Supplied text:
:::::

On this edition, I talked to actor/screenwriter/producer Danny Strong. He is making his directorial debut with “Rebel in the Rye” starring Nicholas Hoult, Zoey Deutch, Sarah Paulson and Kevin Spacey. Author J.D. Salinger leads a reclusive lifestyle after the success of his popular and controversial novel “The Catcher in the Rye.”
What lead you to make Rebel in the Rye your directorial debut?
When I read a biography of JD Salinger, I was so taken by his story and it was fascinating to me. I knew nothing about it. It was not just the story of a struggling writer trying to make it and his ambition which reminded me not only of myself but all of my friends that are professional writers. Then the fact that he was able to ultimately find his voice and create his masterpiece after serving in World War II and was in some of the darkest most violent chapters of that war. He was institutionalized after the war and then came out of it not only a transformed writer but was able to create this work of art that would inspire people for decades & decades to come and I just find that a very beautiful story.
I take it that “Catcher in the Rye” was one of your favorite books by J.D. Salinger, is that correct?
Well of JD Salinger, absolutely and of my high school years, I would say definitively.
I loved the scene that Salinger’s mentor played by Kevin Spacey asked J.D. “why he feels he has to write”. Now, I ask that same question to you.

:::::

Jobs:
a. In the interview with Danny Strong, reproduce the passage from "Well of JD Salinger, absolutely" up to and including "question to you.", changing "mentor" to "teacher".
b. Continue the interview with Danny Strong from where it stops.

Data drawn from a collection
:::::

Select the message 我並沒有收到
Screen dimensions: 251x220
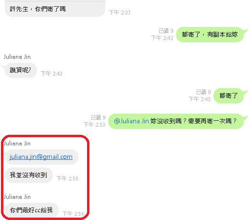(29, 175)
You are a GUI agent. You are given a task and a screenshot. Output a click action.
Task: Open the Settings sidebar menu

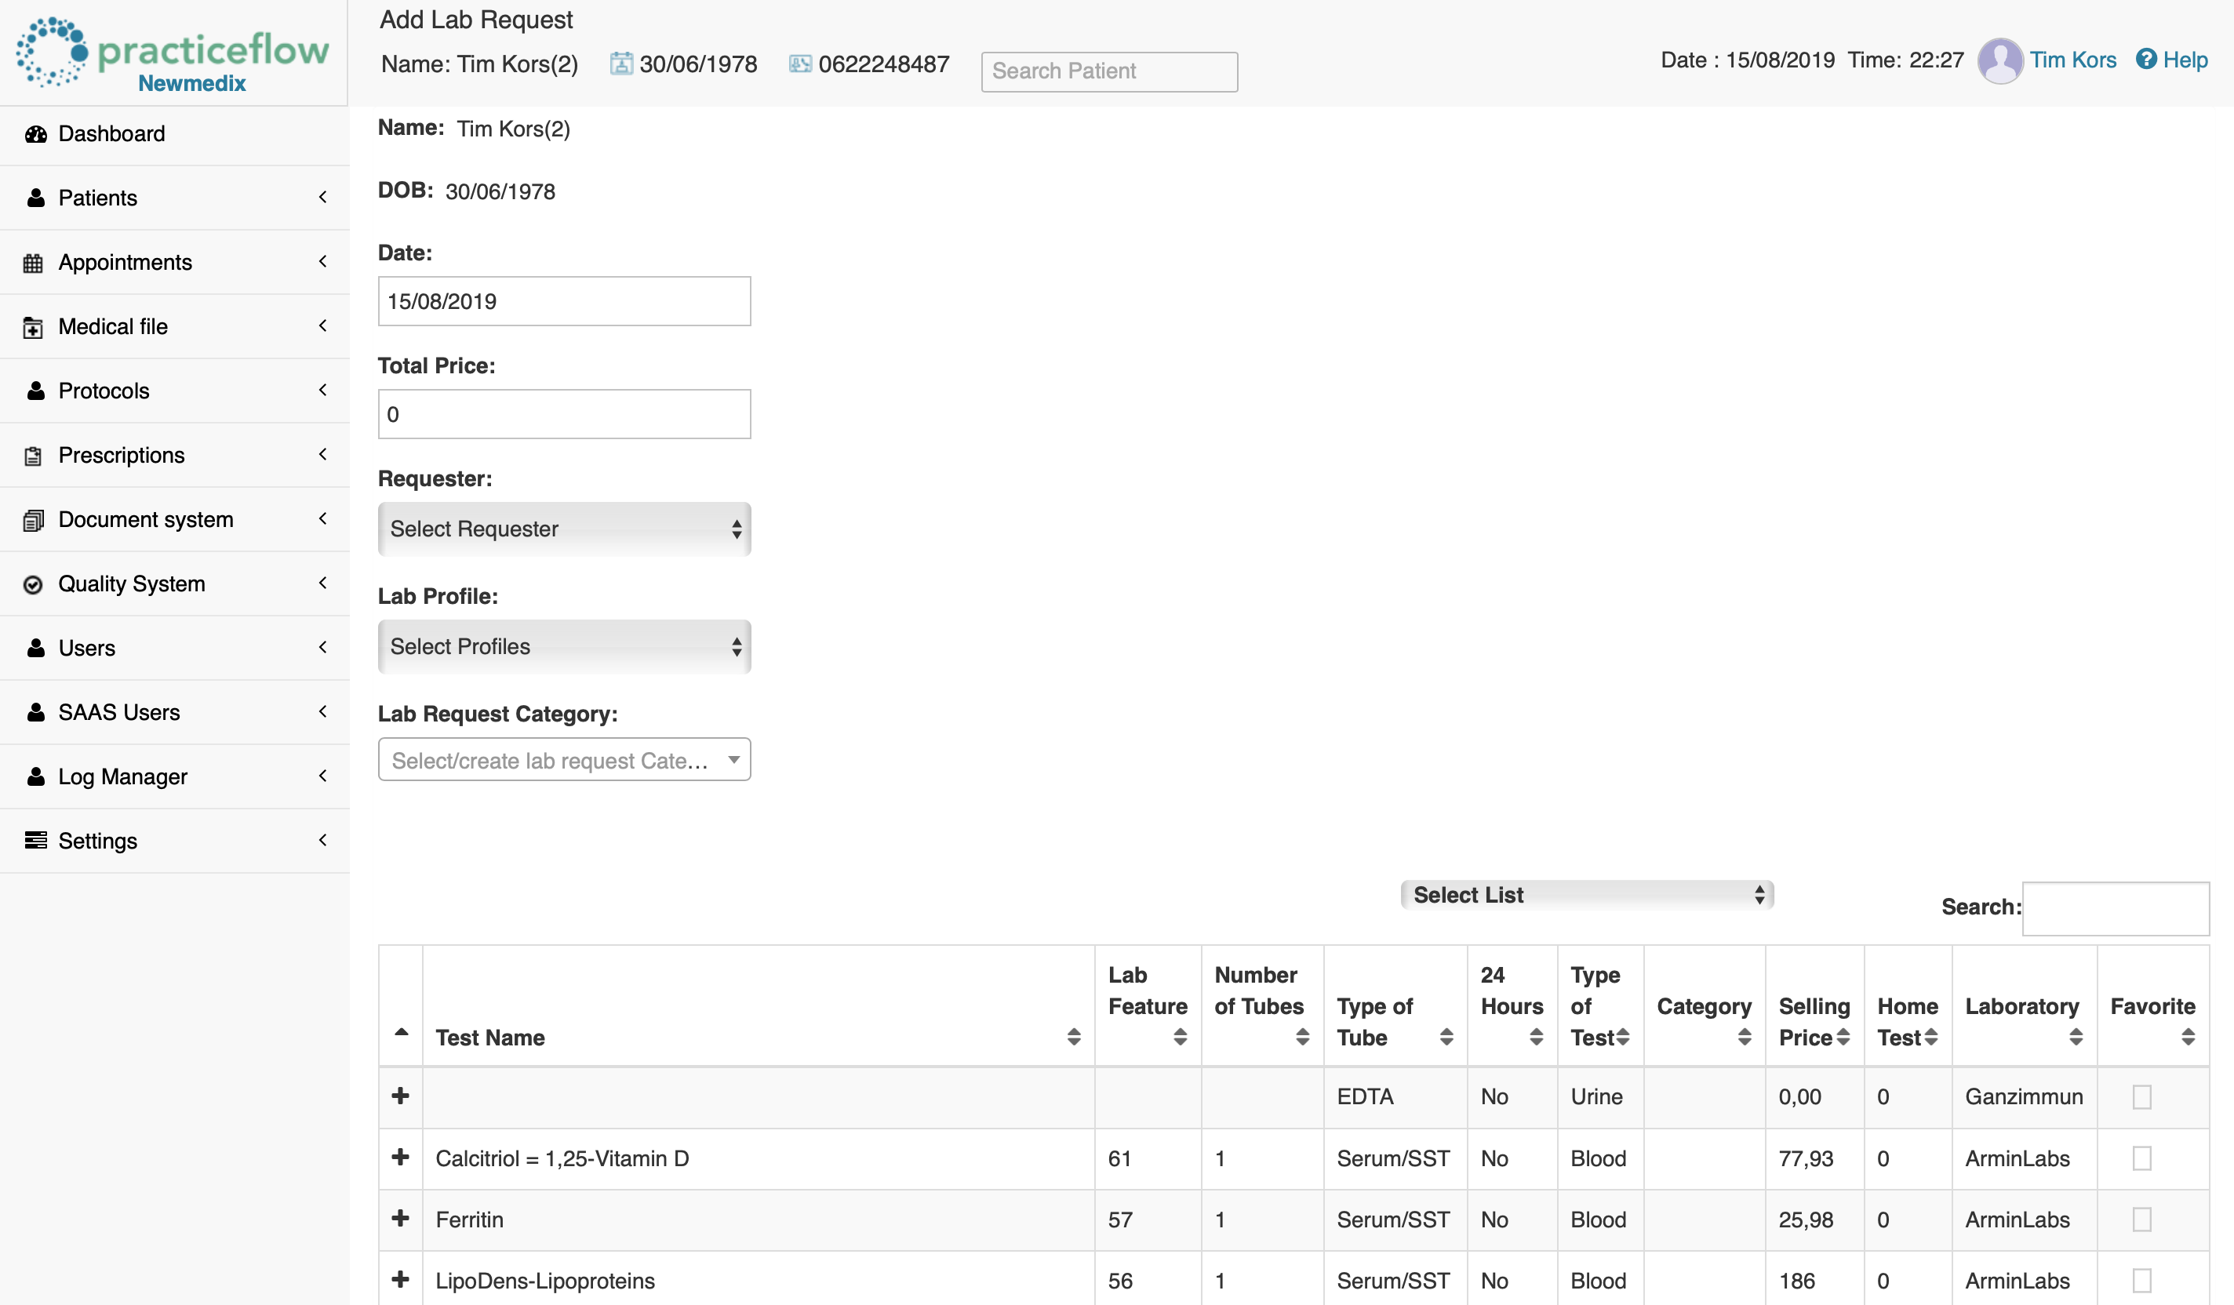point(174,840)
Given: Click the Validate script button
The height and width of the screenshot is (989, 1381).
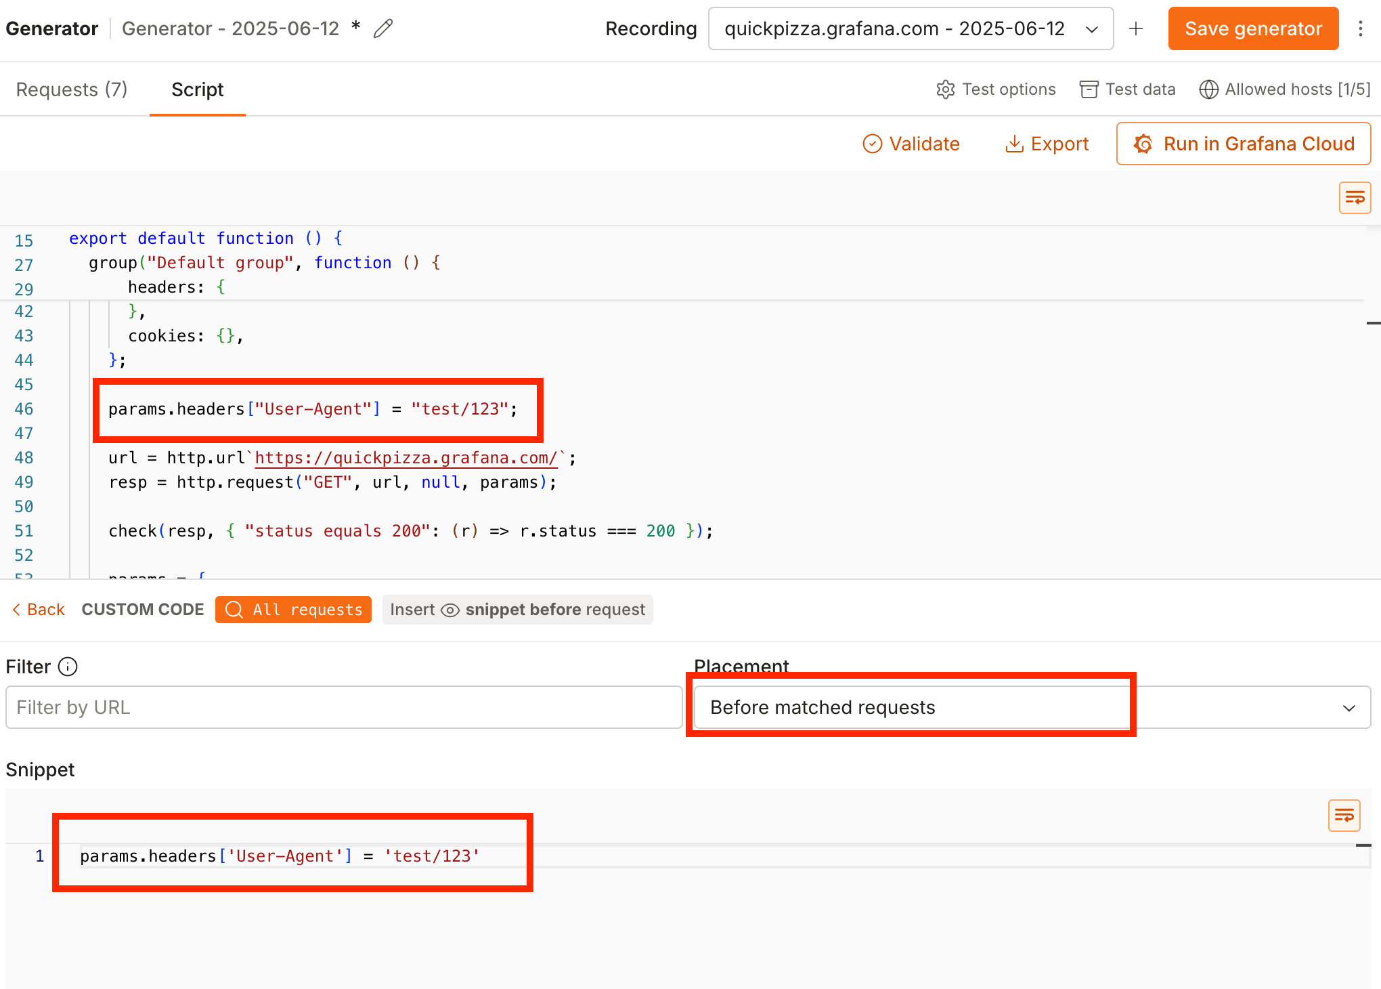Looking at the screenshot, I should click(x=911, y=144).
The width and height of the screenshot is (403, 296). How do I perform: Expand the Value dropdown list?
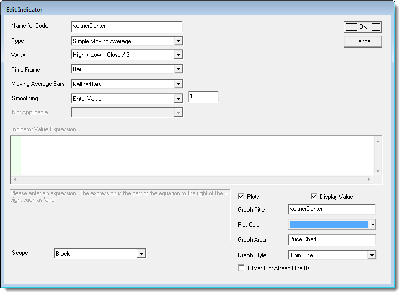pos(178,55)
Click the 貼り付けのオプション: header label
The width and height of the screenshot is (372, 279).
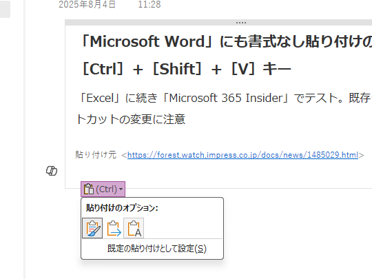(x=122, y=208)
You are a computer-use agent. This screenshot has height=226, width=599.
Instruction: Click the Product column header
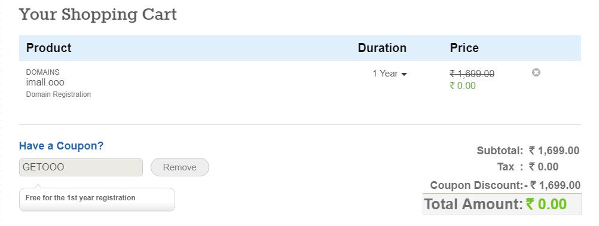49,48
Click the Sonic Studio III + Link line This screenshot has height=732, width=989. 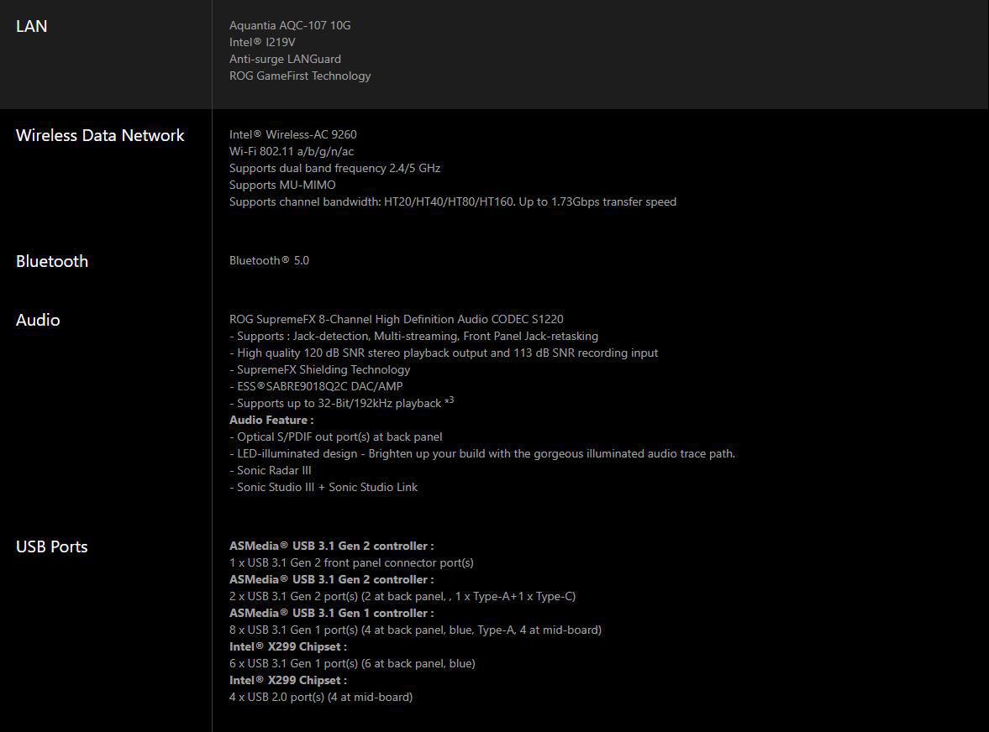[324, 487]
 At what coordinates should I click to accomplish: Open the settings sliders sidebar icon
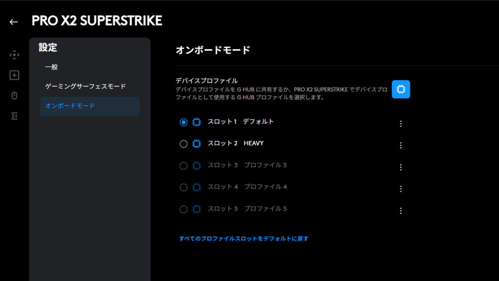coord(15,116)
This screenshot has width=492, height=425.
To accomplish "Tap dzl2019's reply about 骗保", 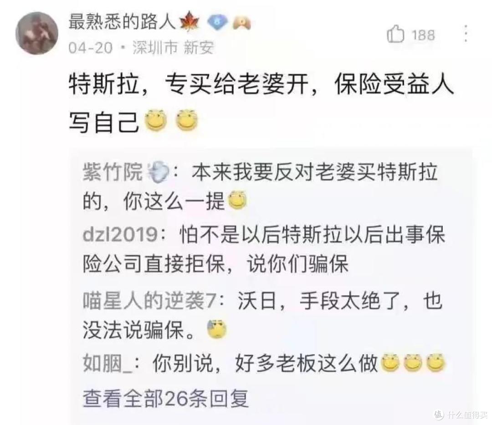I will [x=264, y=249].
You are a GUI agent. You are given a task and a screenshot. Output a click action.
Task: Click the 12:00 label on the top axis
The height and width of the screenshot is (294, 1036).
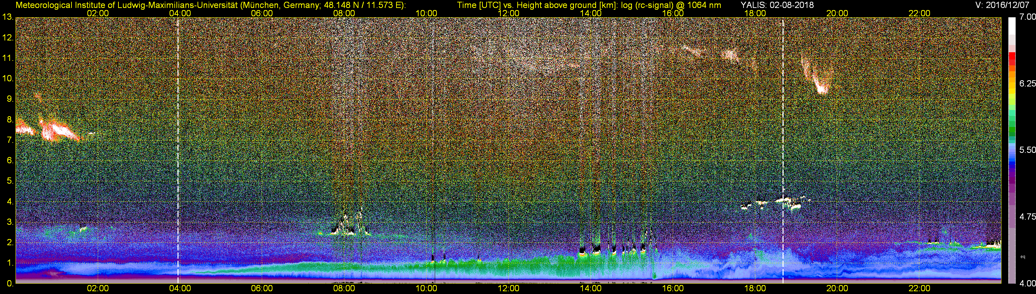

:::::

Solved tasks:
a.
Well of JD Salinger, absolutely and of my high school years, I would say definitively.
I loved the scene that Salinger’s teacher played by Kevin Spacey asked J.D. “why he feels he has to write”. Now, I ask that same question to you.

b.
That’s a good question, good question because I have a lot of creative energy and writing is the way that I can release it. I don’t need permission to do it. To direct a film, someone has to give you millions of dollars. To act on a TV show, someone has to hire you but as a writer, I can just sit down and write. Also, I think it’s a great way for me to have my say for me to speak about things that are important to me and to put them into a story that can perhaps translate to other people and have them hear my point of view for me to express something that I want to express about any given subject matter but to do it within a story that’s hopefully entertaining and engaging.
And hopefully make that story likable for people to read it
Yeah, or watch it.
Watch it, that’s it. So, let’s go back to the very first thing you have written. What was it?
The first thing that I wrote that got made or the first thing that I wrote?
I say both.
So, the first thing that got made was the HBO movie called “Recount” which was the story of the Florida Recount and the first thing that I wrote ever was a play that I wrote about four people in a mental institution. I don’t really remember what the subject matter was entirely. I just wrote this play.
(At this point, I was telling Danny one of the first things I wrote – an article about my experiences at Advanced Space Academy in the Spring of 1999. Danny asked me questions about my Space Camp adventure.)
Speaking of Kevin Spacey, tell me about the wonderful cast we have in the movie. We have Nicholas Hoult who plays JD Salinger. We have Zoey Deutch, Sarah Paulson and Kevin Spacey who you worked with in “Recount”.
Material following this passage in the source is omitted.